PARIS -- Actress Jennifer Aniston was promoting her new Netflix comedy "Murder Mystery 2″ this week in France, where the film is set, but also reflected on how comedy has changed over the years.

"Comedy has evolved, movies have evolved," Aniston told French news outlet AFP. "Now it's a little tricky because you have to be very careful, which makes it really hard for comedians, because the beauty of comedy is that we make fun of ourselves, make fun of life."

Aniston, perhaps best known for her role as Rachel Green on 1990s hit comedy sitcom "Friends," has starred in a number of comedies since then, including the prequel "Murder Mystery," "We're the Millers," "Office Christmas Party," "Just Go With It," and the "Horrible Bosses" franchise.

However, she said more recent comedies differed from those earlier in her career.

Aniston said in the past, "you could joke about a bigot and have a laugh, (and) that was hysterical. And it was about educating people on how ridiculous people were. And now we're not allowed to do that."

The actress also said comedy's evolution over the years has led to criticisms of "Friends," specifically, despite the show's 10-season run of success from 1994 to 2004.

"There's a whole generation of people, kids, who are now going back to episodes of 'Friends' and find them offensive," Aniston said. "There were things that were never intentional and others... well, we should have thought it through -- but I don't think there was a sensitivity like there is now."

"Friends," starring a six-person, all-white ensemble cast, has been criticized in recent years for the show's lack of diversity.

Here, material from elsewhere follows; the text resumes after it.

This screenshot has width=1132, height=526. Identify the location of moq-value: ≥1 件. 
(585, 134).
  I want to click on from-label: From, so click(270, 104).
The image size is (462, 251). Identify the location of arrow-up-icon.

Marta Kauffman, one of the show's co-creators, opened up about those criticisms in a June 2022 interview with the Los Angeles Times.

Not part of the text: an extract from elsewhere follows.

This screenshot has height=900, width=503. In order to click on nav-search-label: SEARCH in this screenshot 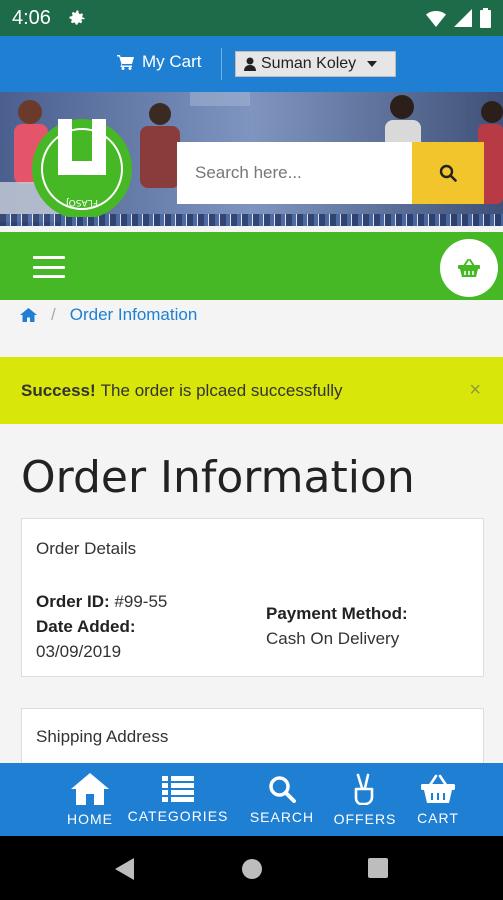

"I've learned a lot in the last 20 years," Kauffman told the Los Angeles Times. "Admitting and accepting guilt is not easy. It's painful looking at yourself in the mirror. I'm embarrassed that I didn't know better 25 years ago."

Kauffman last year pledged $4 million to Brandeis University, her alma mater, to support the school's African and African-American studies departments, the LA Times reported.